Assemblée nationale : Adrien Duval alerte sur une dérive constitutionnelle


À la veille de la séance parlementaire du 7 avril, le ton monte à l’Assemblée nationale. Dans une lettre adressée à la Speaker, l’Opposition Whip Adrien Charles Duval tire la sonnette d’alarme face à un projet de réaménagement des sièges qu’il juge non seulement irrégulier, mais surtout profondément contraire aux principes fondamentaux de la démocratie parlementaire.

À l’origine de cette prise de position, la volonté exprimée par certains membres du Mouvement Militant Mauricien (MMM), pourtant partie intégrante de la majorité gouvernementale, de siéger sur les bancs de l’Opposition tout en conservant leur statut au sein du parti. Une configuration que Duval rejette catégoriquement, estimant qu’elle brouille dangereusement la frontière essentielle entre ceux qui soutiennent le gouvernement et ceux qui s’y opposent.

Dans son argumentaire, il s’appuie sur les fondements du système parlementaire de tradition Westminster, notamment les principes consacrés dans l’ouvrage de référence Erskine May, pour rappeler qu’un parti au pouvoir ne peut en aucun cas occuper simultanément les deux côtés de l’hémicycle. Une telle situation, affirme-t-il, viendrait non seulement saper la discipline de parti, mais également affaiblir le principe de responsabilité collective, pilier du fonctionnement institutionnel.

Adrien Duval ne mâche pas ses mots et qualifie cette proposition de « prépostéreuse », allant jusqu’à affirmer qu’elle reviendrait à transformer le Parlement en une institution incohérente et ingouvernable. À ses yeux, permettre à des élus de naviguer entre majorité et opposition sans rupture formelle constituerait une dérive grave, susceptible d’ouvrir la voie à une véritable crise constitutionnelle.

Face à ce qu’il considère comme une ligne rouge à ne pas franchir, il appelle la Speaker à faire preuve de fermeté et à veiller au respect strict des principes constitutionnels et des pratiques parlementaires établies.
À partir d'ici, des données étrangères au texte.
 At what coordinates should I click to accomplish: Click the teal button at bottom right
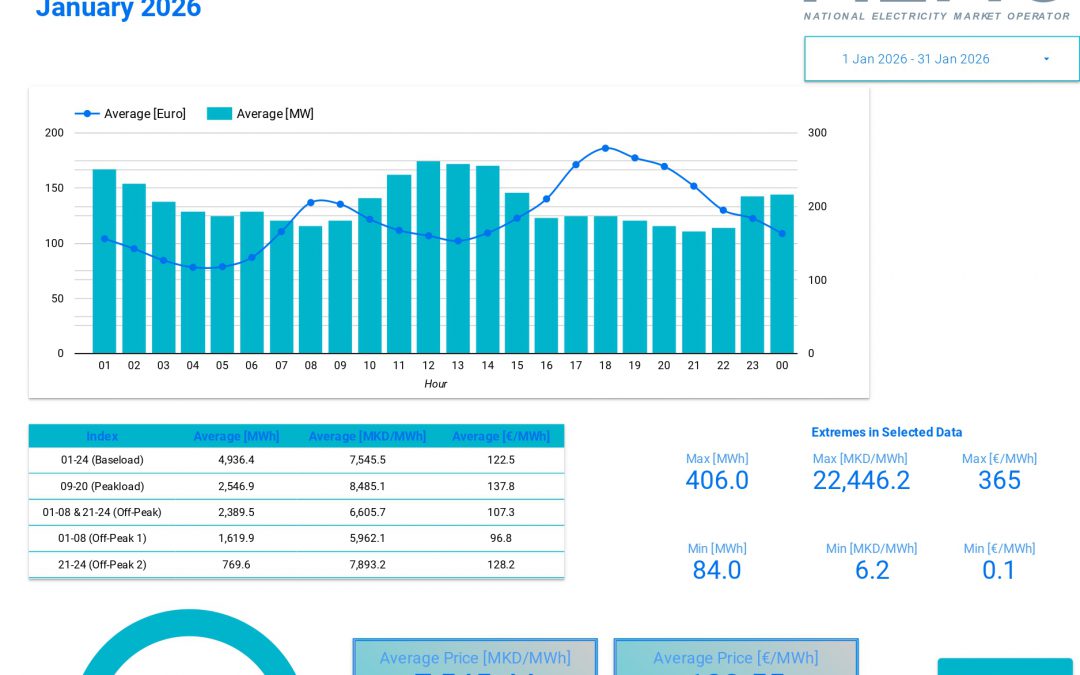click(1006, 667)
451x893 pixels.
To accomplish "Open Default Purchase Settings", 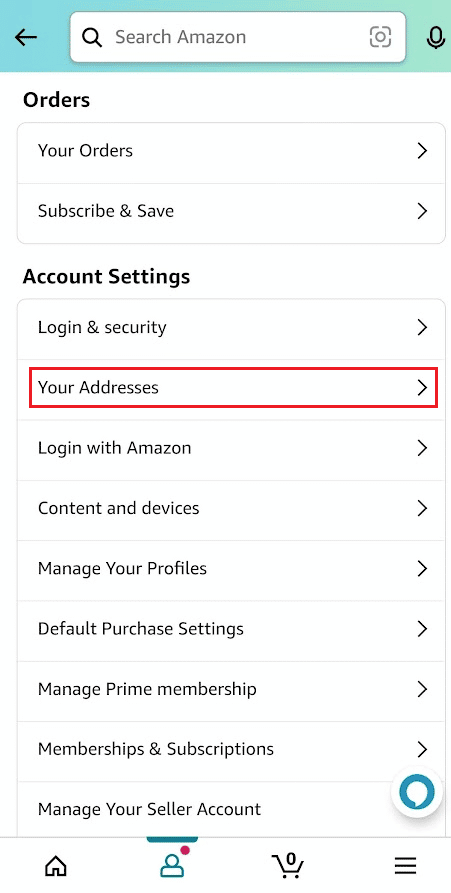I will point(231,629).
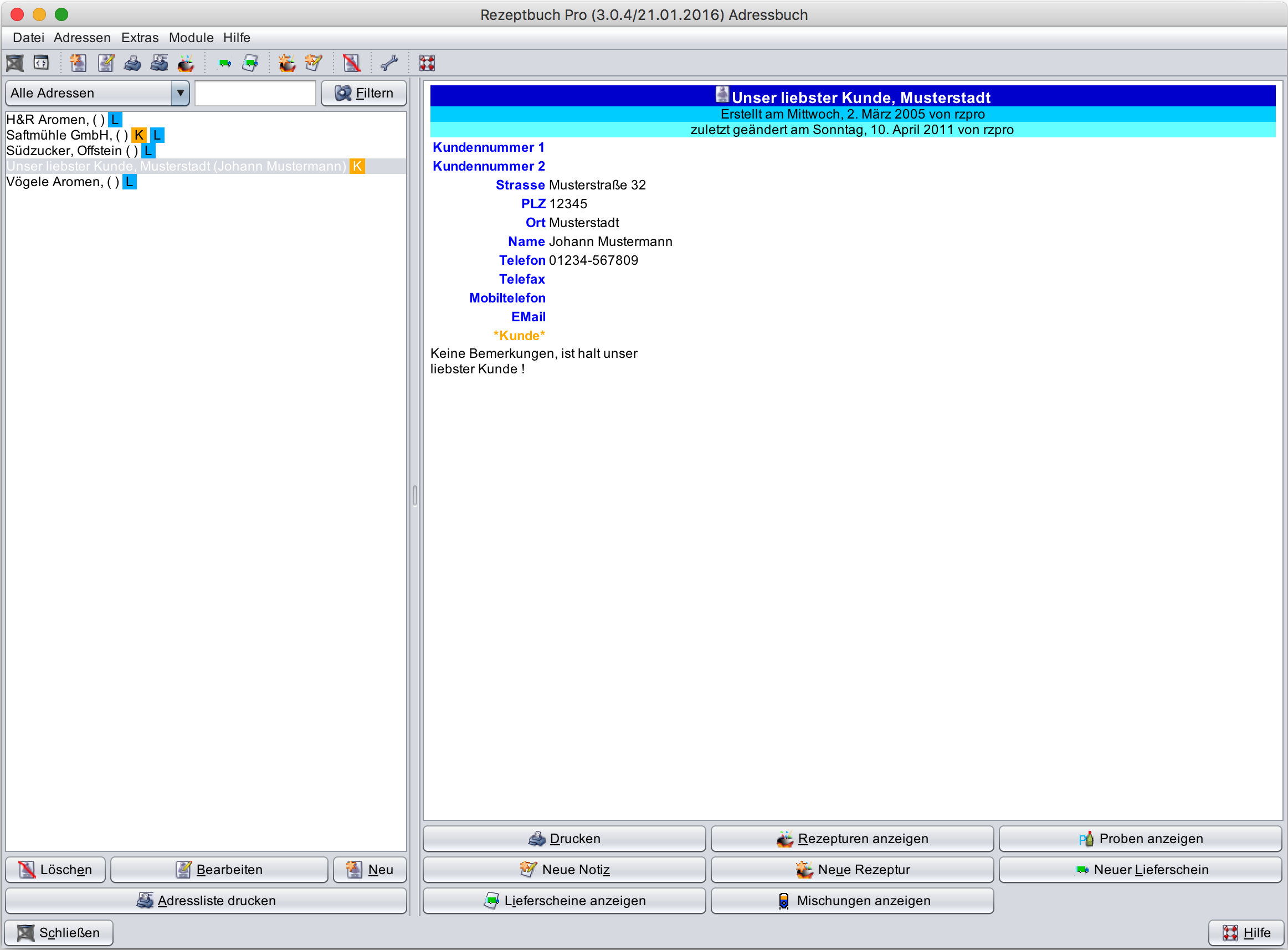This screenshot has width=1288, height=950.
Task: Click the filter text input field
Action: click(x=255, y=93)
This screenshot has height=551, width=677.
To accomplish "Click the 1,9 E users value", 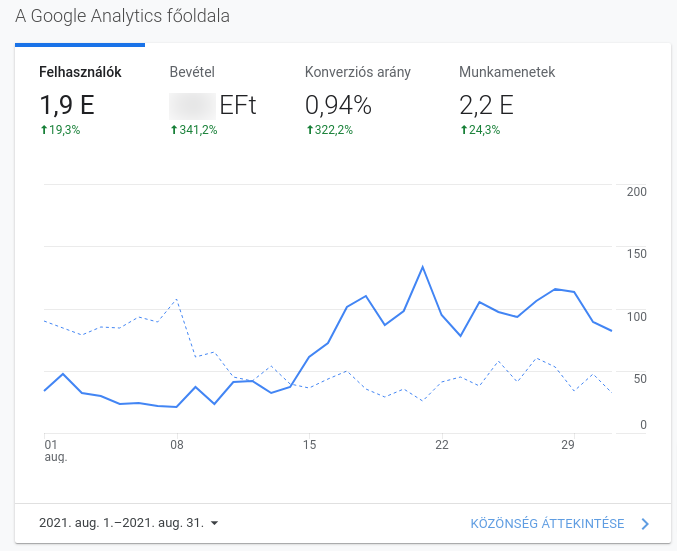I will pos(67,105).
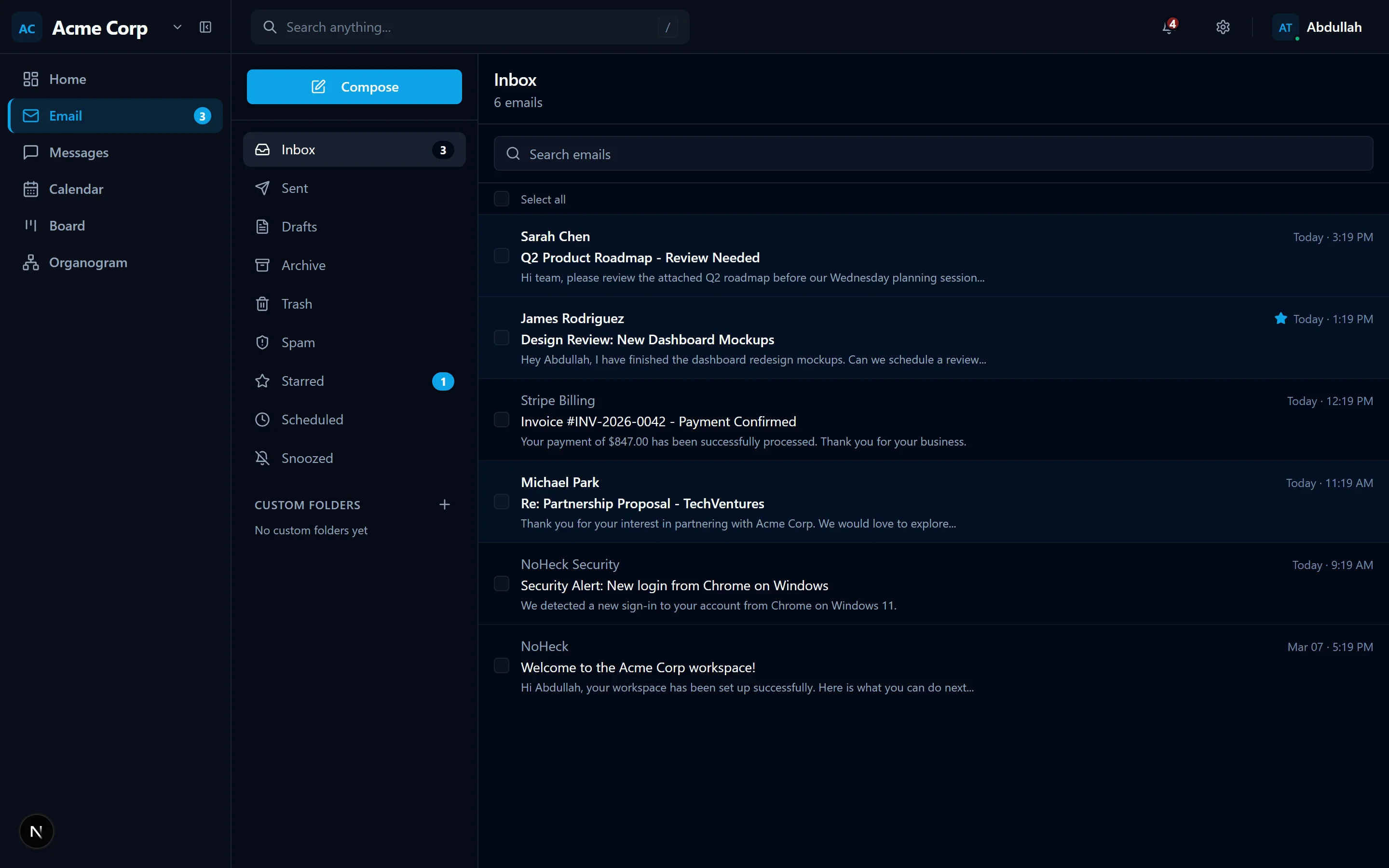Check the Sarah Chen email checkbox
The image size is (1389, 868).
(x=502, y=256)
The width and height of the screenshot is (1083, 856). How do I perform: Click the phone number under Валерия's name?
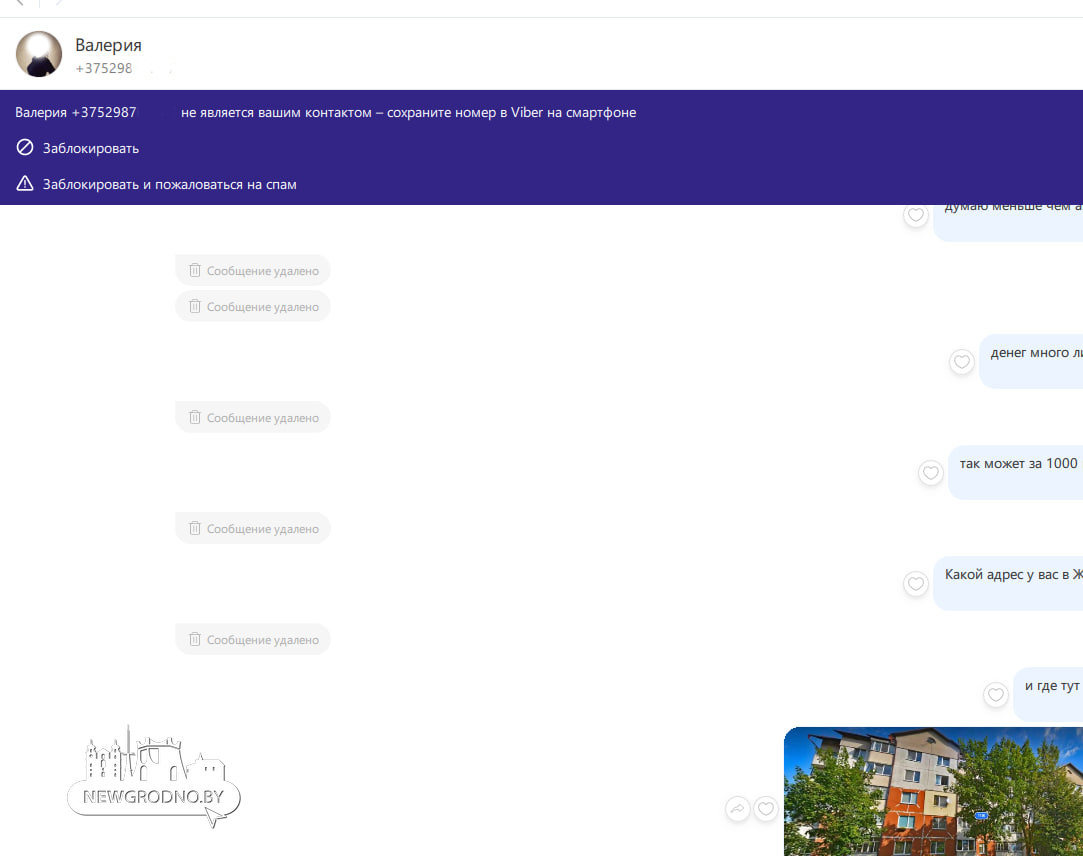[104, 69]
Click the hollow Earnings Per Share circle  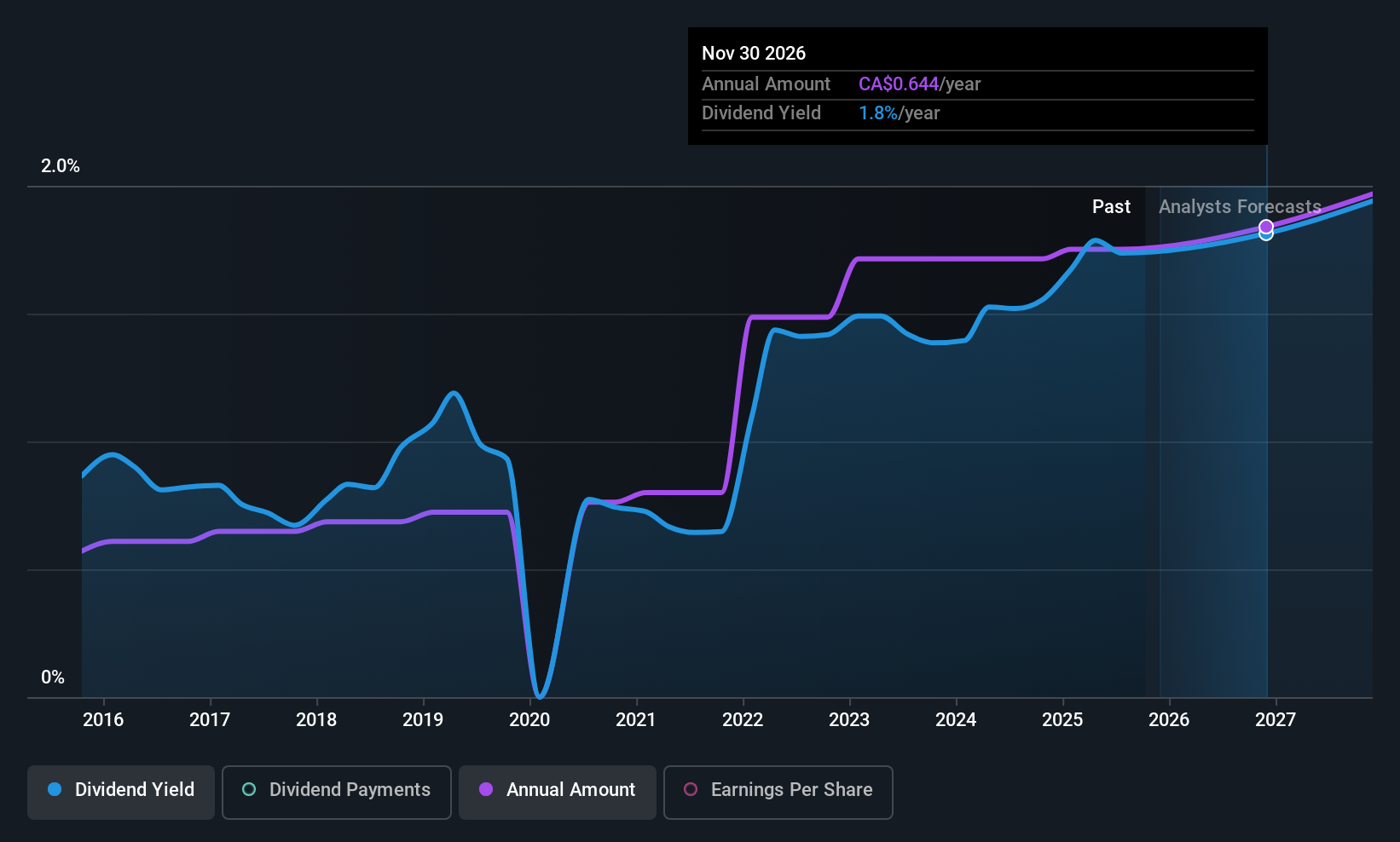[691, 790]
Il insiste sur le fait qu’aucune ambiguïté ne peut être tolérée : les membres concernés doivent soit quitter officiellement leur parti pour siéger comme indépendants ou rejoindre l’opposition, soit assumer pleinement leur appartenance à la majorité gouvernementale.

Dans un avertissement sans équivoque, Duval souligne qu’accepter une telle configuration reviendrait à créer un précédent dangereux, où chaque député pourrait, à sa guise, choisir son camp indépendamment de son affiliation politique, vidant ainsi de sens l’architecture même du système parlementaire.

Alors que les regards sont désormais tournés vers la décision de la Speaker, l’Opposition Whip laisse entendre qu’il n’exclut pas de porter l’affaire devant l’Assemblée dès la prochaine séance à travers un point d’ordre. Un signal fort qui annonce un affrontement politique et institutionnel de grande ampleur.